Michael Cocchiola says
Florida is a racist state. The state’s overwhelming majority voted for DeSantis knowing who and what he is. And they liked all of it.
Some will deny this. Some will throw insults back. But, you really are what you stand up and cheer for. And Florida Republicans stand up and cheer for their racist governor.
Nancy N says
We should not excuse those who aren’t standing up and cheering, either, but who turn a blind eye to what is going on and vote Republican for what they claim are other reasons: finances, abortion, etc. Complacency is complicity. If you still give your support to the party while claiming to abhor things it supports, you are just as guilty.
Ed says
I don’t think a majority of white people are racist. I have read multiple articles that both align with Pierre and dispute his view of the curriculum. However, if he is more correct in his opinion than wrong we should all contact our legislators to correct the problem. I have hand written 3 letters expressing concern. Did you?
Most commentators posting her probably lived through the race riots of the 60’s. I trust we all hope it is history not to repeated. But the decisiveness of EVERYTHING is dangerous and I personally feel the use of “magical Negro” trope was overboard.

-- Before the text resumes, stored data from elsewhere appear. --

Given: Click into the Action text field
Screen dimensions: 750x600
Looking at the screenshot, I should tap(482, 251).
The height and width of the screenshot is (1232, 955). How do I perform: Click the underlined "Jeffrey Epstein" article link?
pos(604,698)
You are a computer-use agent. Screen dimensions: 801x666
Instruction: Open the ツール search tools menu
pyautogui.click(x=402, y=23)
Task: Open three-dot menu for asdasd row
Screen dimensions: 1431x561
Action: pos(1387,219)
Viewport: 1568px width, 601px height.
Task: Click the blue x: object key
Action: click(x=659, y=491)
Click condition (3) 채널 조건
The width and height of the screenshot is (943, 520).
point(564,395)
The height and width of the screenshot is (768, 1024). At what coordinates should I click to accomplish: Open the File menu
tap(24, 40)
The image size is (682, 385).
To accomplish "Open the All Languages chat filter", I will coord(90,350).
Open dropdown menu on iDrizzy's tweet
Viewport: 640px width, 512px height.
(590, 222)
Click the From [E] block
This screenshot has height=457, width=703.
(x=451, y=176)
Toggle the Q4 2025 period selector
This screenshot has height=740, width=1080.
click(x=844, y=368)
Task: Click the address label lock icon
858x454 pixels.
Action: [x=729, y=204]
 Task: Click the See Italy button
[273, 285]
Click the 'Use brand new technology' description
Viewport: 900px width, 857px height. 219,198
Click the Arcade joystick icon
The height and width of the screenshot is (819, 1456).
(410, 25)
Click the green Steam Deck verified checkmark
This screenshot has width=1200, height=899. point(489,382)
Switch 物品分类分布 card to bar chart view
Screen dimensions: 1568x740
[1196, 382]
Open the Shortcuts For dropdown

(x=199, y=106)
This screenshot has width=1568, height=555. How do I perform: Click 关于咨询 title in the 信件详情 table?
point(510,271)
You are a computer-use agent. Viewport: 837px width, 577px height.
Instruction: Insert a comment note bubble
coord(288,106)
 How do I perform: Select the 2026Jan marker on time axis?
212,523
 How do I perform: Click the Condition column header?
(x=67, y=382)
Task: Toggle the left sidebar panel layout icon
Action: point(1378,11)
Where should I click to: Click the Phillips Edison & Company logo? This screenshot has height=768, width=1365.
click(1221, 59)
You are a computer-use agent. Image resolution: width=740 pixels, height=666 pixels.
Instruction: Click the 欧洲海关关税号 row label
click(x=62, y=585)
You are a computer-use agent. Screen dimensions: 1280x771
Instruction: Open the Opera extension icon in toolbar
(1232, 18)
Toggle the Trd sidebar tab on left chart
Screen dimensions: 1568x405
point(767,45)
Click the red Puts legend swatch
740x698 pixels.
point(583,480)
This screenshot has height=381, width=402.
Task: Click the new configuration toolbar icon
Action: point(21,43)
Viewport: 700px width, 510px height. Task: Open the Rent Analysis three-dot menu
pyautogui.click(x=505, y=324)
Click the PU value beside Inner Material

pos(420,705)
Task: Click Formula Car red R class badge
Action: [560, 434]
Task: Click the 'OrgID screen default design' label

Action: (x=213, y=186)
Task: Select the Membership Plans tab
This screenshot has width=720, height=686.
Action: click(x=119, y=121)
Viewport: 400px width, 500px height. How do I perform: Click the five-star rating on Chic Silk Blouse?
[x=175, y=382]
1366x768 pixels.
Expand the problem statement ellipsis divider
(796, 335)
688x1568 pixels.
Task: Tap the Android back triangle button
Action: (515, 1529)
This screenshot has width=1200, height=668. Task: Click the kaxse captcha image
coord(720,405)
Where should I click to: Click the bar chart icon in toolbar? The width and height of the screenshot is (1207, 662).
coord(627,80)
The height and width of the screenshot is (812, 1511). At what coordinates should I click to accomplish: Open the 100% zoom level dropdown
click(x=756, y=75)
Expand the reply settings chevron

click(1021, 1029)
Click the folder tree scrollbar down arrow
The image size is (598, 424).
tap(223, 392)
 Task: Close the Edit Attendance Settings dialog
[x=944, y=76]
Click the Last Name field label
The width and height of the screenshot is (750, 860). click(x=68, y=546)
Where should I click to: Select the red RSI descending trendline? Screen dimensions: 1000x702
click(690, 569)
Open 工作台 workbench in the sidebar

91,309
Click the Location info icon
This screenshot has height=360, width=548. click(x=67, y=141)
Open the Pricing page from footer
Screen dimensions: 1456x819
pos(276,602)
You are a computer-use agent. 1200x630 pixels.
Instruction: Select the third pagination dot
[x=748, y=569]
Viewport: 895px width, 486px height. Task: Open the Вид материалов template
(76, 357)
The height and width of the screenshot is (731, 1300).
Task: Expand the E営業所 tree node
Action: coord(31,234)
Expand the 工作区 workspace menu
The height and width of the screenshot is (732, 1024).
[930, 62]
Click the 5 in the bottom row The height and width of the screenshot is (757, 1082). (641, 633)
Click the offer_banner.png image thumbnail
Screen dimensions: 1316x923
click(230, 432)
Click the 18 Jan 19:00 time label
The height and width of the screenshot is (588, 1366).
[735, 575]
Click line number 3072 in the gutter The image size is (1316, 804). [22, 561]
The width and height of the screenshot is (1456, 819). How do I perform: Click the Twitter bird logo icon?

Just take a step back, process the informations/posts, maybe do a little more research before piously condemning anyone who doesn’t think like you do. I’m pretty sure every Republican is not racist, is not bigoted, is not a Nazi or anything else but a human. There must be a few good ones.
Nancy N. says
A few good Republicans? I suppose you think there were a few good Nazis too? Anyone who continues to support the party while all of these things are going on is condoning this behavior, not denouncing it. Silence is complicity. And as for “writing our legislators”, that just made me laugh out loud. They are nothing but DeSantis’s lap dogs…and he’s the one who ordered these curriculum changes in the first place. They are too busy congratulating him on the new standards to read your letter condemning them.
Ed says
Thanks for making my point. At least you didn’t call me a Nazi directly.
Tony Mack says
I recently saw the movie “Amistad.” I don’t think those captured Africans were thinking they would become blacksmiths or anything else as they were be tossed into the holds of those sailing ships. No way were they thinking they were being handed a golden opportunity as their families were being ripped apart, their relatives and neighbors slaughtered and their lives shattered. Now if DeSantis thinks this was okay, I’d invite him and his family to suffer the predation and humiliation those “slaves” suffered on their way to finding meaningful employment in America. He and his ilk would have been right at home in Germany in the Thirties and the mass extermination of the Jews: “Well, we did offer them a free train ride to the country, so what’s the problem?”
DoubleGator says
https://www.history.com/news/whipped-peter-slavery-photo-scourged-back-real-story-civil-war
Laurel says
I believe the vast majority of Americans are not going to let this happen. I also believe most of Floridians did not realize that the second term of DeSantis was ever going to be this crazy. He really showed his true colors this second, ridiculous time around.